Three men and two women make up the shortlist, and their media vary greatly, from painting to photography, and montage to sound-based installations. Among the best known of the group is Charles Stankievech, who teaches at the University of Toronto’s visual arts faculty, and has exhibited globally at such prestigious art centres as Palais de Tokyo in Paris, and the Chinati Foundation in Marfa, Texas.

His work explores such weighty topics as the military-industrial complex and homeland security. At one point in his career, he was hired as a private contractor for the Department of National Defence, where he conducted independent research in intelligence operations. In Marfa, the artist suspended 36 electrifying fluorescent bug zappers in a grid above a public space. At night, the devices gave off a compelling blue glow and crackling sounds as bugs hit the lethal light source. Stankievech described the installation as “the paradoxes of security and beauty.”

Montreal-based multidisciplinary artist Hajra Waheed also explores themes of covert power and mass surveillance. Born in Calgary, Waheed spent part of her youth in the Persian Gulf, living in a gated community controlled by Saudi oil company Aramco, which may explain her interest in the power of secrecy.

One of her installations, The Cyphers, includes a low plinth with an assortment of unidentifiable objects, fragments, and faded photographs clipped to files, carefully laid out like a laboratory archive. The mystery and intrigue of not knowing what these items might represent is both frustrating and compelling. As one reviewer wrote, the work presents “the sheer madness of surveillance. When everything may hold importance, nothing can ever be discarded. A tiny, unexpected detail may reveal hidden truths or vital strategic information.”

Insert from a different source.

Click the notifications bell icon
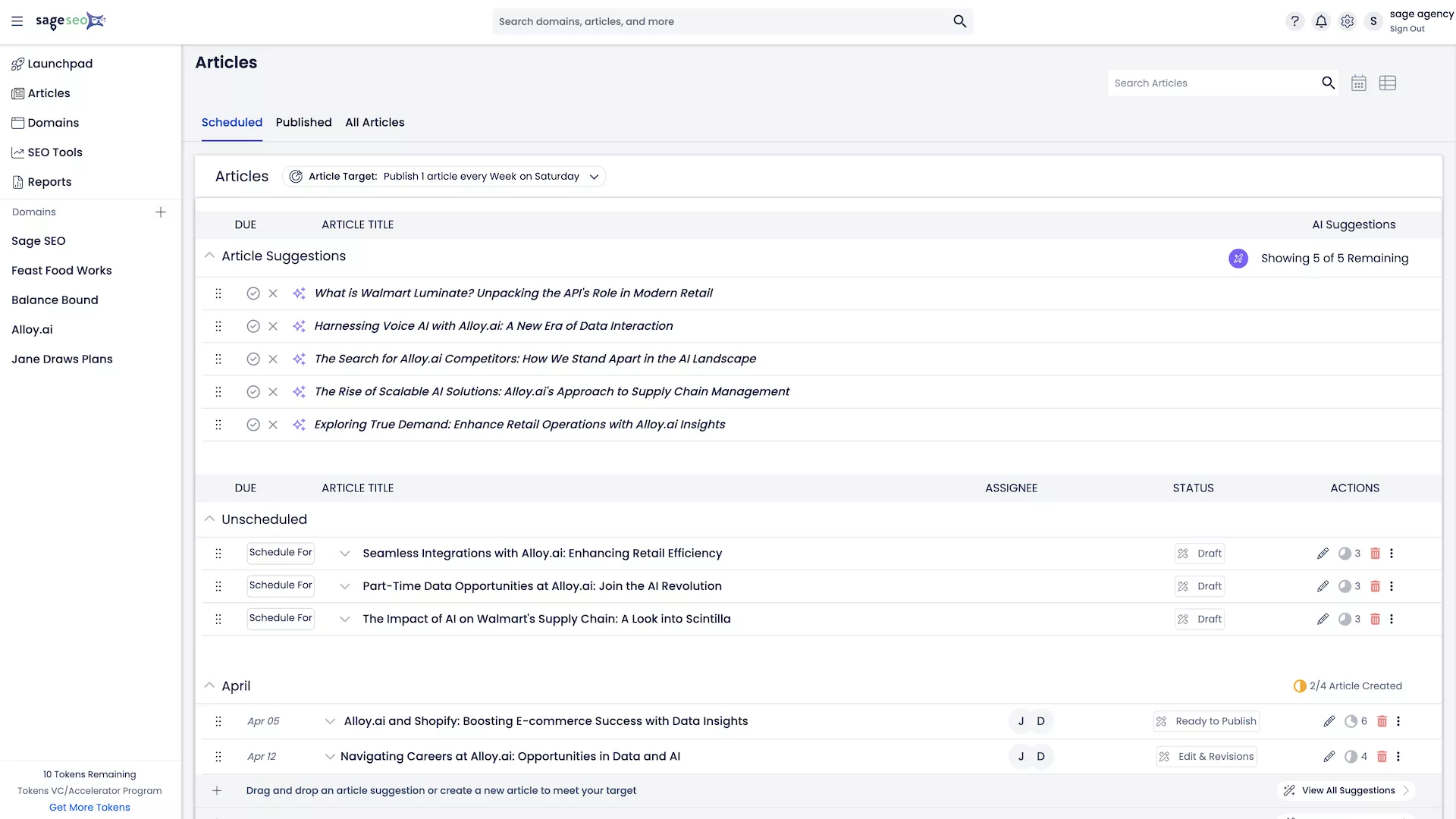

Jeremy Shaw, a Vancouver artist who is now based in Berlin, offers up ethereal explorations into altered states of consciousness, presented through film, videos and sound. Shaw’s work is eerie and beautiful, and hard to pin down. One audiovisual installation presented at New York’s MoMA PS 1 in 2011, called Best Minds, was described in Canadian Art as “an audiovisual installation allying the mysticism of a splinter sect of Pentecostal Christians from the 1960s with current discussions on artificial intelligence.” The piece included slow-motion footage of snake-handing zealots. The slow pace underlined the unexpected grace and beauty in the Quakers’ actions as they flailed about.

Not all of the Sobey finalists are tapping alternate realities. Painter Brenda Draney, who has been nominated for a Sobey Art Award before, infuses her paintings with brilliant colour, gestures and figurative forms. The paintings are narratives about the people she grew up with in a small northern town. Draney is Cree, from Sawridge First Nation in Slave Lake, Alberta, home to approximately 6,800 people. By painting her neighbours and friends, she says, “I think there are other people from small northern towns who understand something from the heart of those narratives.”

Finally, William Robinson of Halifax is lesser known, as many of his installations have been exhibited temporarily during local festivals and exhibitions. His works are based on collaborations with other creatives and explore the marginal regions of music and sound. Installed at a Halifax church, the 2015 piece Sun Ship Machine Gun (Metallurgy I) was a mixed-media installation and performance involving saxophonists, video, audio, and sculpture. The installation was described as an exploration into “the narratives inherent in the metal of saxophones purported to have been descended from WWII’s discarded artillery shells that once took the form of aged European church bells.”

The winner of the 2016 Sobey Art Award will be announced November 1, at the National Gallery of Canada in Ottawa, where an exhibit of the finalists’ works is on view now until February 5, 2017.